Video: Succinctly put, this is the best rendition of L'Atalante I have ever viewed. There are instances of some source print damage, including occasional tears, debris, and slight shimmering, but the restorations have done a truly remarkable job given what was available to work with and the age of the film itself. Very well done.
Audio: The audio is presented in DD 2.0. There is a certain hollowness and tinniness to the soundtrack, although it does not impede the clarity of either the music or the dialogue. The music and songs, by Maurice Jaubert, still punctuate and add wonderfully to the atmosphere of the proceedings.
Extras: On board is a featurette, the Making of L'Atalante (20:56), with Columbia University professor Annette Insdorf (who also recently lent commentary and appeared in the featurettes in Kieslowski's Three Colors, as well as Truffaut's Day for Night featurette) and film historian Bernard Eisenschitz. This is generally an amiable affair; the two discuss (separately) various aspects of the film, Vigo, and the actors, etc., but its tone is more celebratory than revelatory.

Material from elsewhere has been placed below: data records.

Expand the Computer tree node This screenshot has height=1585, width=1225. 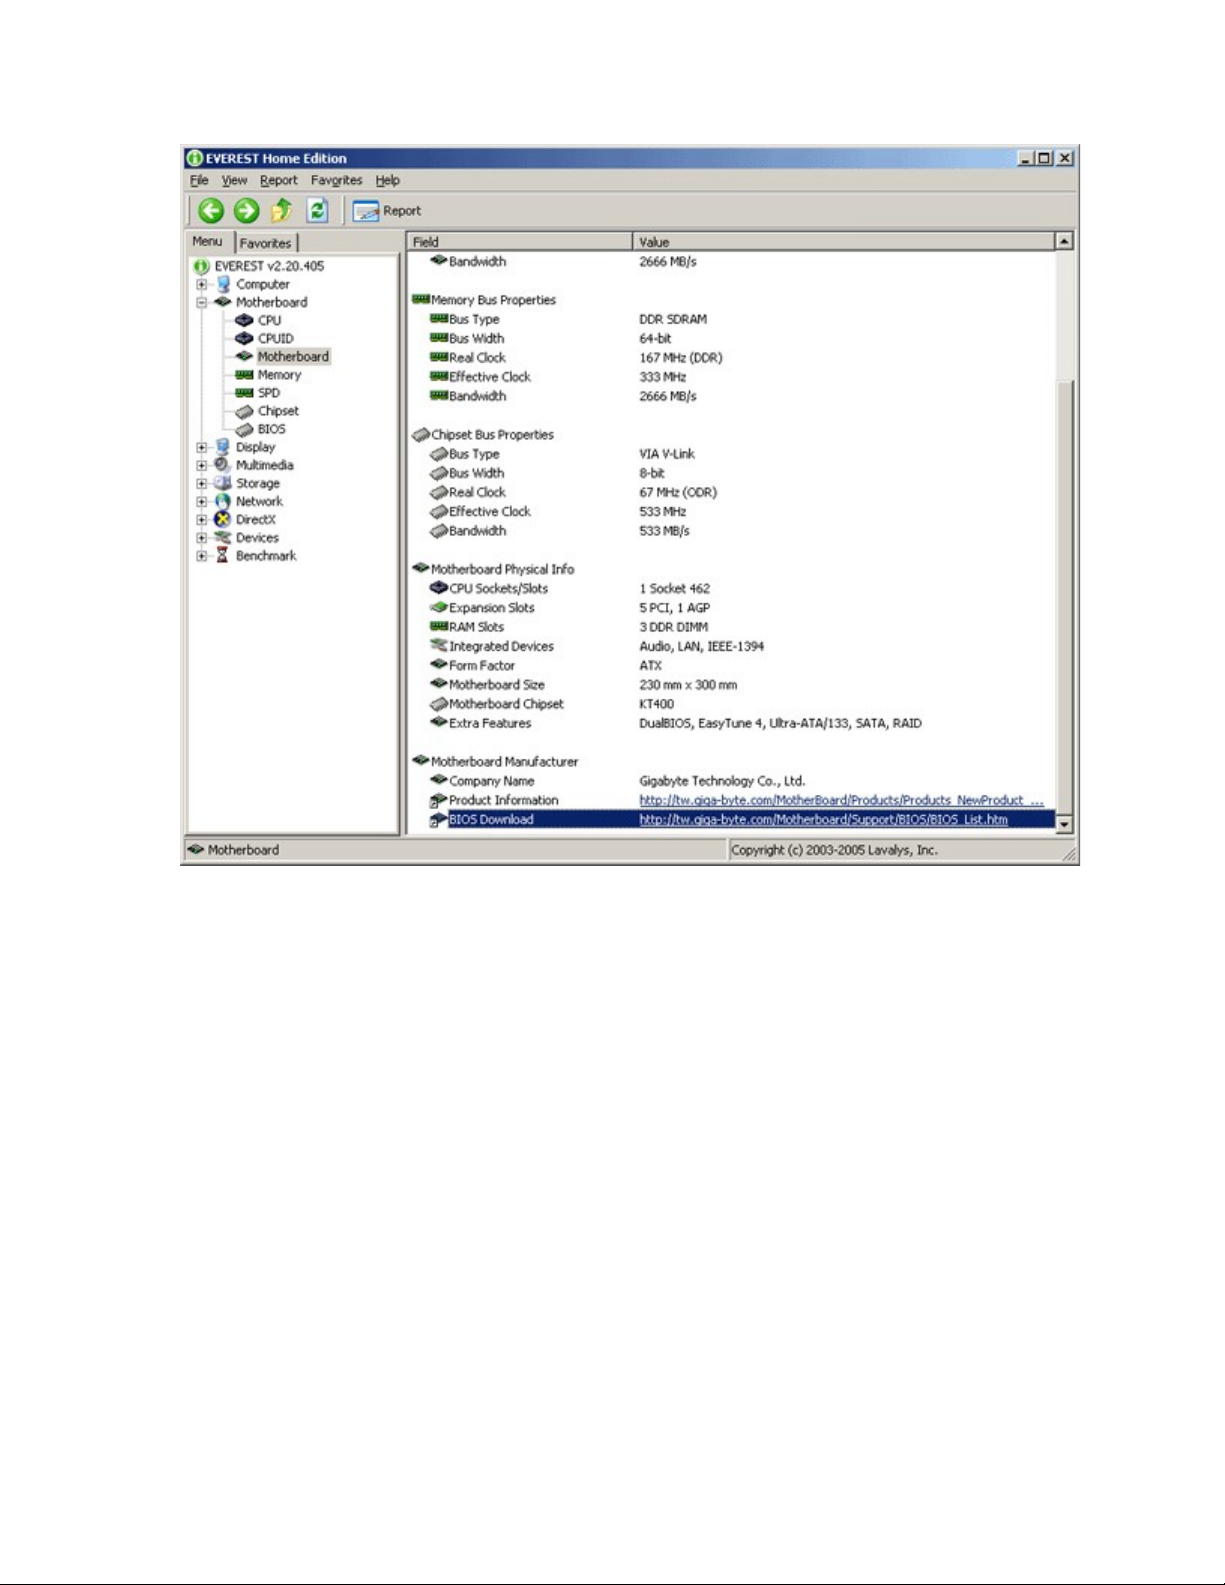(x=202, y=285)
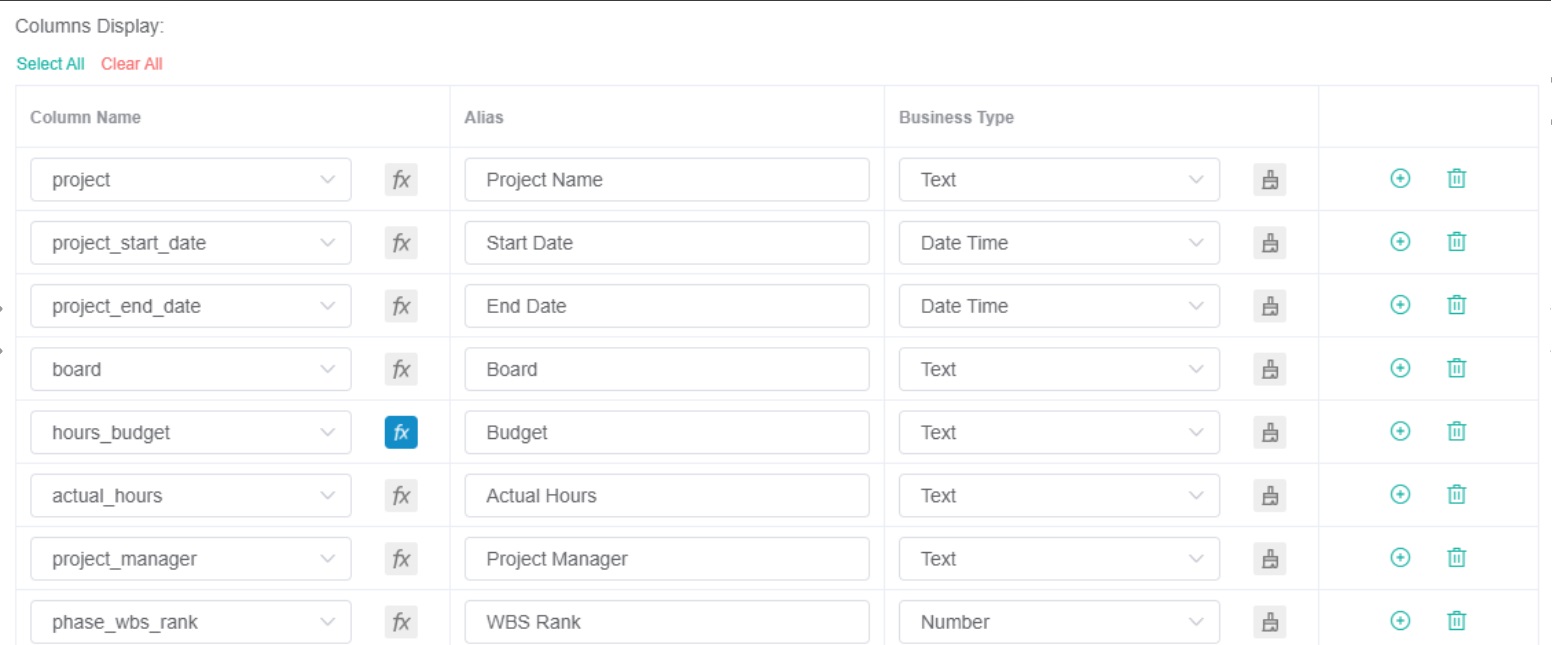
Task: Delete the Start Date column row
Action: click(1456, 242)
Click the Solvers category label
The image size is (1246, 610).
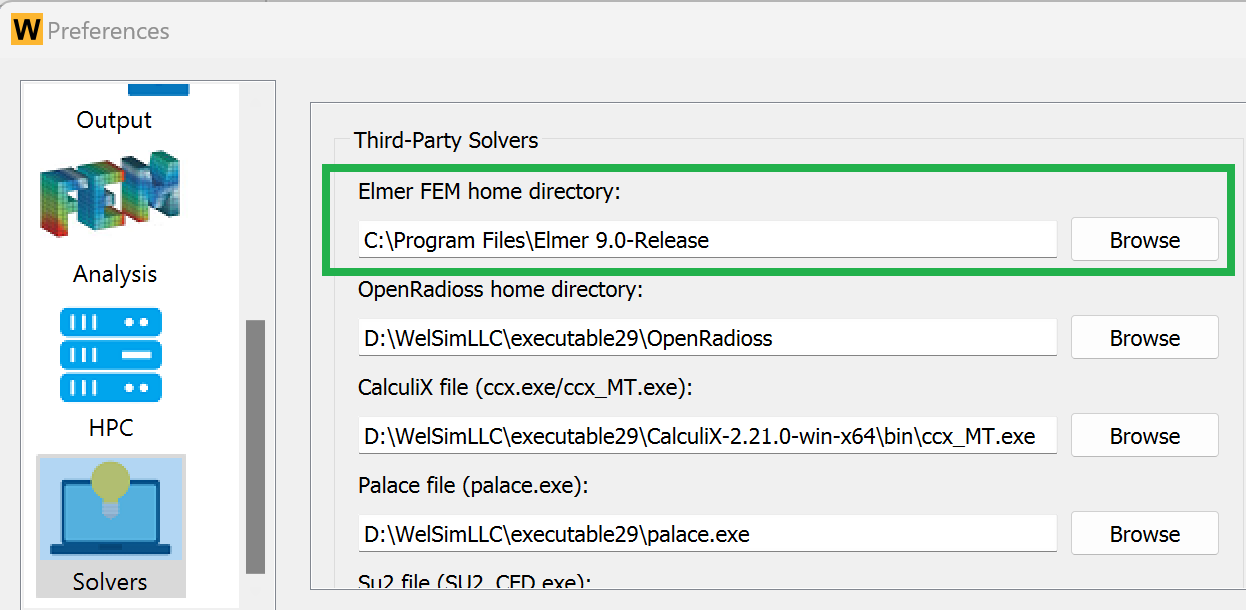tap(110, 582)
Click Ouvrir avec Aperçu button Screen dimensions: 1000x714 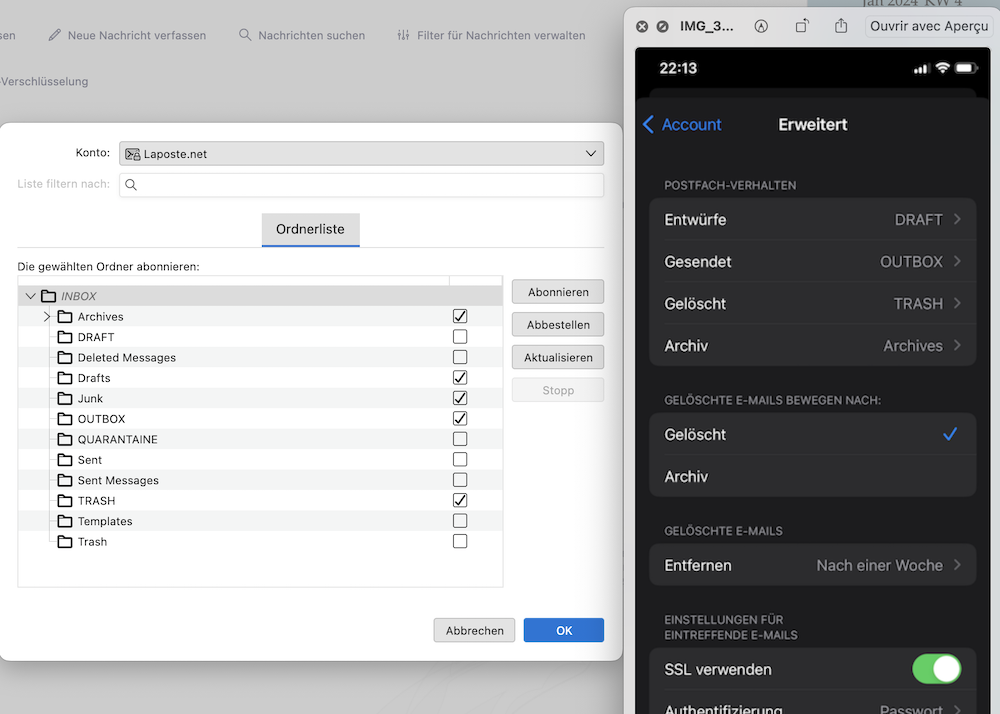pos(928,26)
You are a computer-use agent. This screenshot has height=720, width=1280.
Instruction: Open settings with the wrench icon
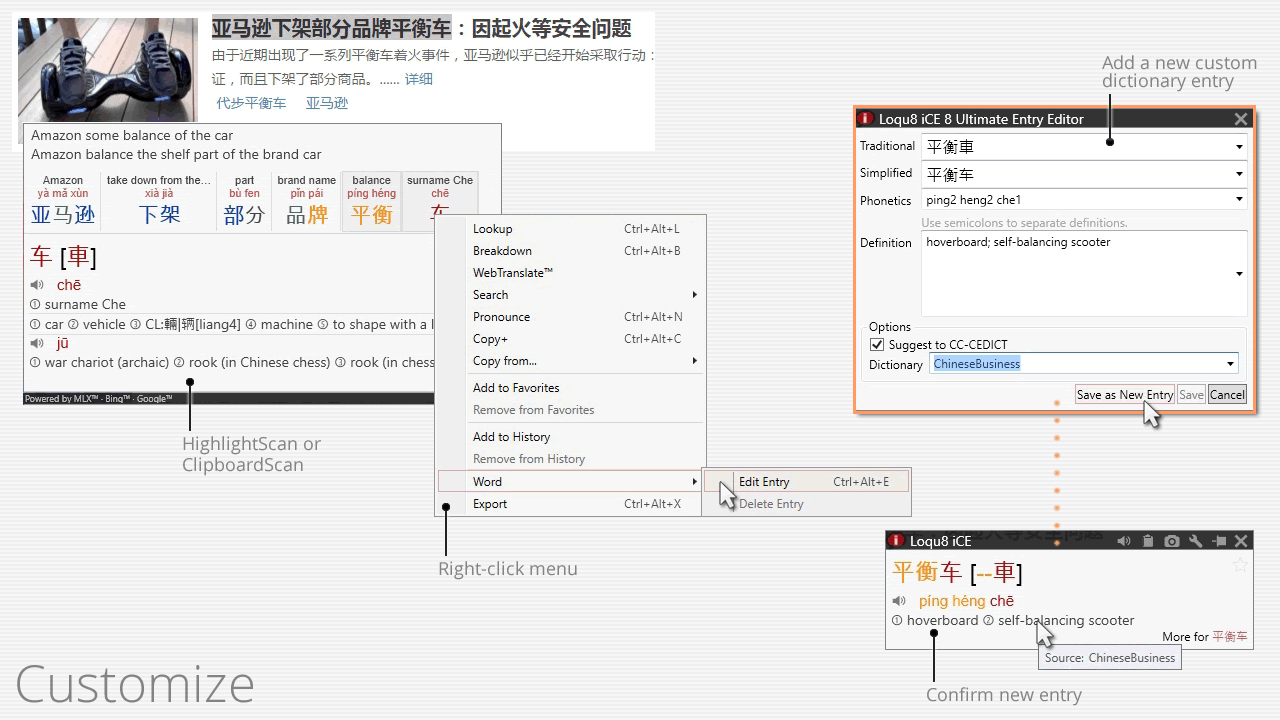(1195, 540)
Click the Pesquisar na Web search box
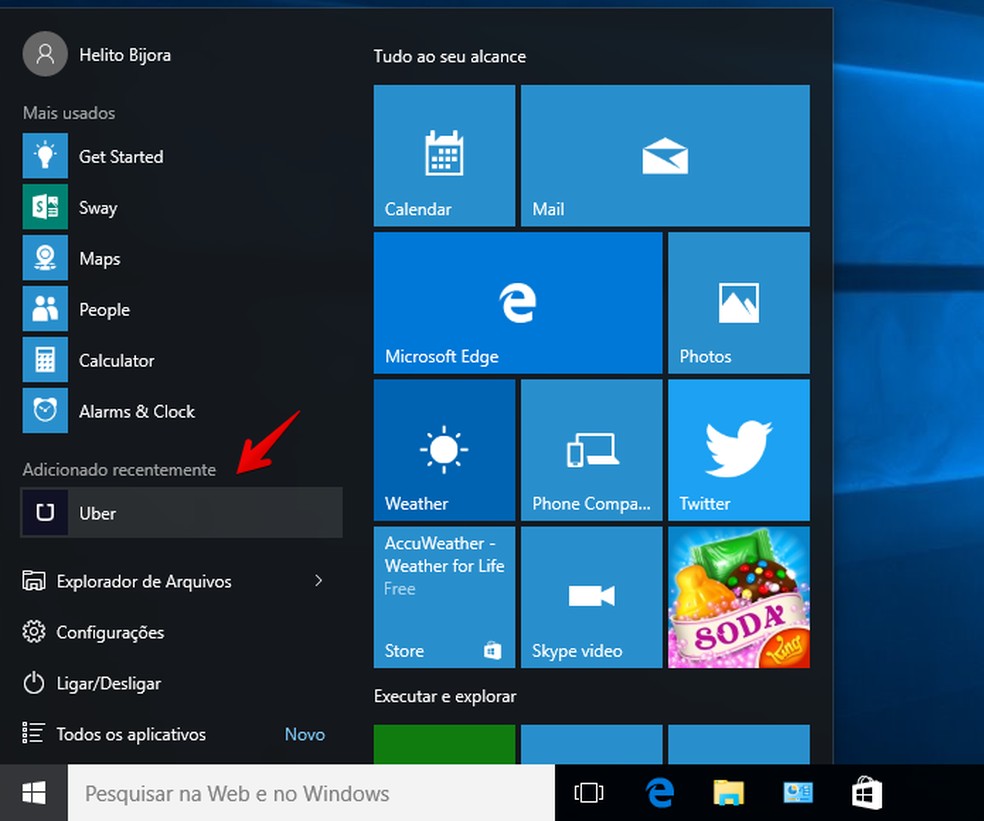Image resolution: width=984 pixels, height=821 pixels. [310, 794]
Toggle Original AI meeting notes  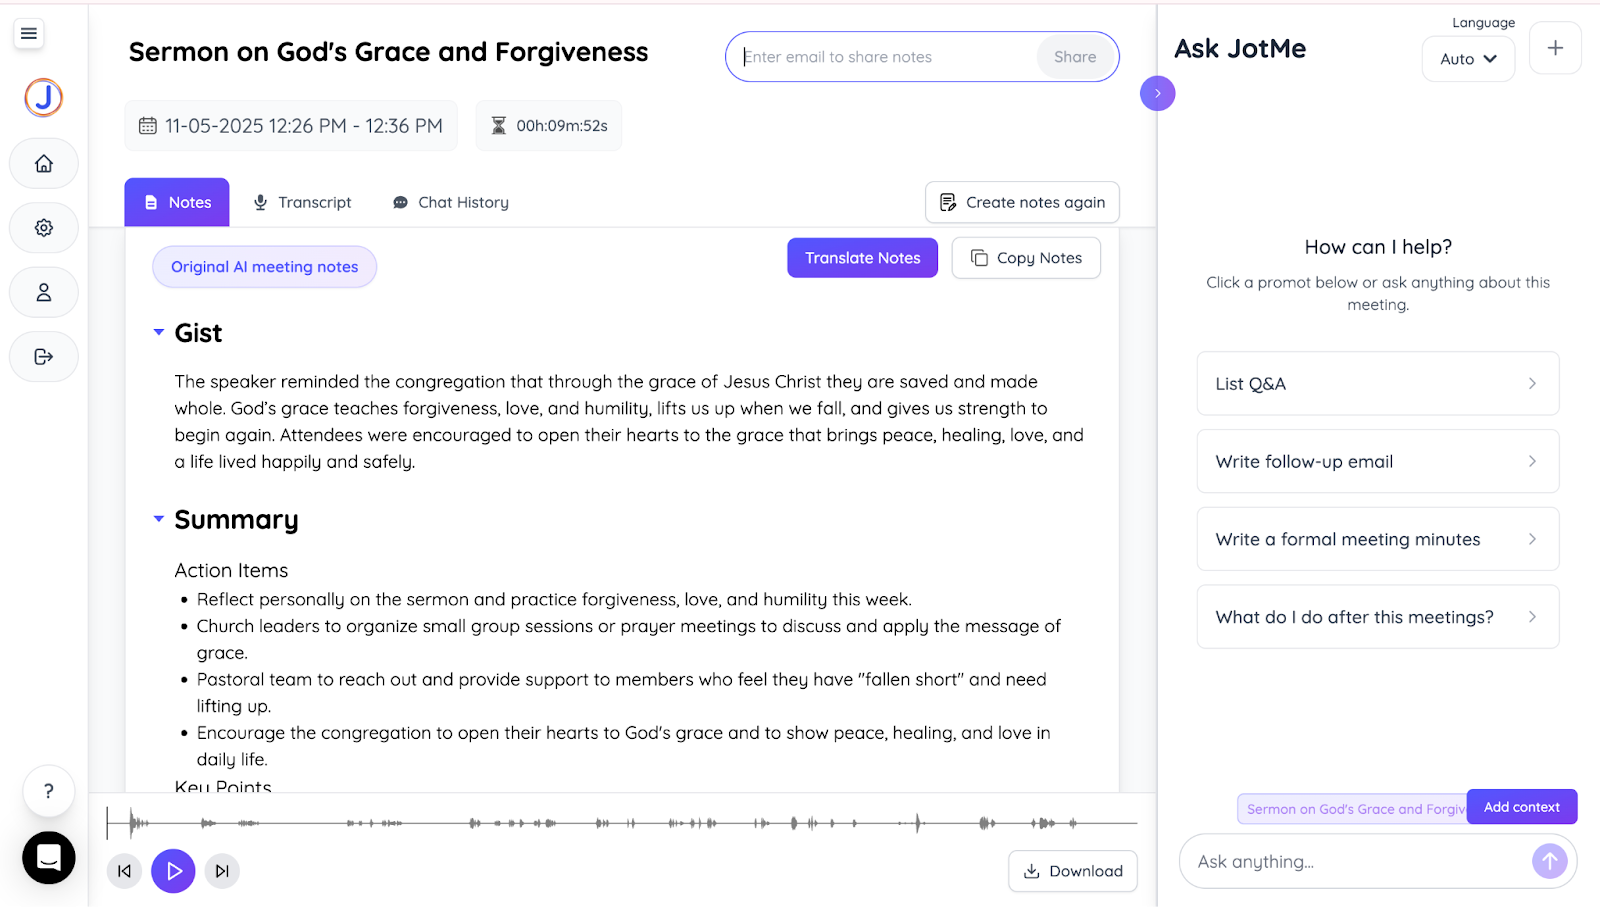click(x=264, y=266)
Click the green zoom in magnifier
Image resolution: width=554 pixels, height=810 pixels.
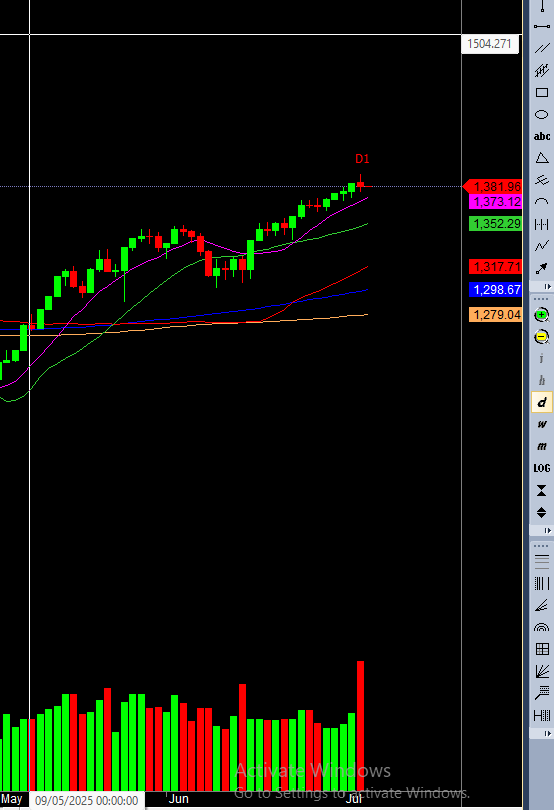[542, 315]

They do, however, add some context to the film itself and its overall history.
Also included is a Stills Gallery, Poster Gallery, and Vigo Filmography.
Final Thoughts: One can only speculate as to whether or not this will be the "definitive" version of L'Atalante on DVD. I certainly hope it is not – although it belongs in any cineaste's home library, the touted "Collectors Edition" omissions will undoubtedly have some film buffs crying foul. (If New Yorker had either the rights or the inclination – or both, as I remain unsure – they could have added the excised scenes as an extra, or perhaps even included the other versions of the film in their entirety; for a film noted for past omissions and mutilations, it only stands to reason.) Moreover, since such extensive work has been done of late, a commentary or documentary by an involved party would have been obviously welcome. Accordingly, completists will have no choice but to hold onto the 1991 New Yorker release to see the aforementioned footage.
However, the print used is certainly the best representation of L'Atalante that I have ever witnessed, and the loving care utilized in the restoration(s) is obvious. Furthermore, for one of the world's truly great films, this is welcome news and an important release. With an air of slight disappointment and the above misgivings – and as it is – this edition still warrants DVD Talk Collector Series' status.